Developing aural/oral skills in the students
How can we develop aural and oral skills in our students? This could be the one-million shekels question, and it has been undoubtedly being asked for years by all language and music teachers. Music teachers involved in developing oral skills? Yes, and also in developing aural skills indeed. Have you ever thought in asking the help of a musician to enhance your own aural skills? Search one and do it. Let’s hear with our hands (it reminds me that great and beautiful lady named Helen Keller, deafblind since birth. I invite you to watch the film “"Land of Silence and Darkness", 1971, directed by Werner Herzog). We speak by imitation, and babies look at interlocutor lips when trying to reproduce sounds and words. If we ask a singer, be he or she a folk one or a bel canto diva to speak our own language, a beautiful intonation we will hear. If we ask the singer to sing and put one of our hands in his/her throat we will feel vibrations. Let’s do it in our own throat and ask our students to do the same, themselves and with each other. Perceiving those vibrations will give us an idea of how good is our pronunciation. This is a simple way to begin improving our listening skills.

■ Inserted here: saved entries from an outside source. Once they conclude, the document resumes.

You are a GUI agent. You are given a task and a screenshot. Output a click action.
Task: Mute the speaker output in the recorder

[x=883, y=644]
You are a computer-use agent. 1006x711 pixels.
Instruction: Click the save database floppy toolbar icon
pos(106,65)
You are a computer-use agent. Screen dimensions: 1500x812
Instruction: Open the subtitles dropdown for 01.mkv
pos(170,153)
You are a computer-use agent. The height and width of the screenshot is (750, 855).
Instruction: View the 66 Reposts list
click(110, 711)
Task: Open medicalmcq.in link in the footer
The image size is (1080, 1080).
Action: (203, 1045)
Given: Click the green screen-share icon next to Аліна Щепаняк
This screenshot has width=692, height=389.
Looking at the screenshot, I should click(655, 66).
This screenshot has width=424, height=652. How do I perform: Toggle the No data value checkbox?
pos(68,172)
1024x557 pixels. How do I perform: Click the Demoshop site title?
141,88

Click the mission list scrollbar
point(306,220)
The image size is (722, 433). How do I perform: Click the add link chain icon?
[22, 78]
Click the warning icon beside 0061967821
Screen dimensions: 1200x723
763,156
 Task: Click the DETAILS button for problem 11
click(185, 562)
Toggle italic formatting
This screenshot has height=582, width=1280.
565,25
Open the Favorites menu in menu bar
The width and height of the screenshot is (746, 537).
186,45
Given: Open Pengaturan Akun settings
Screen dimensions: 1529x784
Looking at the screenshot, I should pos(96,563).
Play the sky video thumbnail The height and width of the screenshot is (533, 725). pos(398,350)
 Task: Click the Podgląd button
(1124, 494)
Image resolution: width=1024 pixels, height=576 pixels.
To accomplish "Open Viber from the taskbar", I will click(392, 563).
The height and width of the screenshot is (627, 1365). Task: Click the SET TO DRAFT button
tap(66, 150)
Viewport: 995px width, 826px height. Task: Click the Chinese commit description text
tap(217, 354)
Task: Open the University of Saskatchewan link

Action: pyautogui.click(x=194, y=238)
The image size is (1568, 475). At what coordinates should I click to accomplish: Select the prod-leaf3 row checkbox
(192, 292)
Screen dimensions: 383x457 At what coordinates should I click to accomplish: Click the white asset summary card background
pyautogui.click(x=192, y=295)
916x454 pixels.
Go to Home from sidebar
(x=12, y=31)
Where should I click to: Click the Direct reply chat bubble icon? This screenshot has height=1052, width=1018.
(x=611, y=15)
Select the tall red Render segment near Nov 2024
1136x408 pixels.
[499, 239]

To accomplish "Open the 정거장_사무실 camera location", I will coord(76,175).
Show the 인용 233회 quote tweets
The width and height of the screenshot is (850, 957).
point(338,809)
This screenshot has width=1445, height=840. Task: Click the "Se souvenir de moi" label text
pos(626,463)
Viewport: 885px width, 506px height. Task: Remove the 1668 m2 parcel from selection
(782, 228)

Our oral skills will develop without problem (considering our phonological apparatus is in good shape) if we practice reading in silence. Reading exactly as you have just read this words: in silence. All elements included in uttering sounds will automatically position to actually reproduce the sound or word we are reading. What we have to do, then is actually producing those sound and words we read. If we do this in our own language, and reading with the characteristics we should (e.g. pause, stress, intonation) we are practicing in our own language and daily improving our oral skills. Have we ever asked our ESL students either in beginners or advanced level to read in silence? I am almost sure you have not, because we think it is unnecessary; what we want is to listen them speaking the foreign language… and speaking it aloud. Own experience has demonstrated that good listeners are good speakers, and good speakers are good readers, everything in a cycle. The more developed are our aural/oral skills in our own language, the better will be in another one.
Foreign accent? Of course, except we begin learning several languages since our birth… and even so, the accent we listen more frequently (mother, father, nanny, uncle, etc.) will predominate in us.
The tools and strategies we have learnt about this week do help to improve our oral/aural skills, and those of our students. Using them and sharing experiences from colleague teachers all over the world will certainly improve those skills, including mine.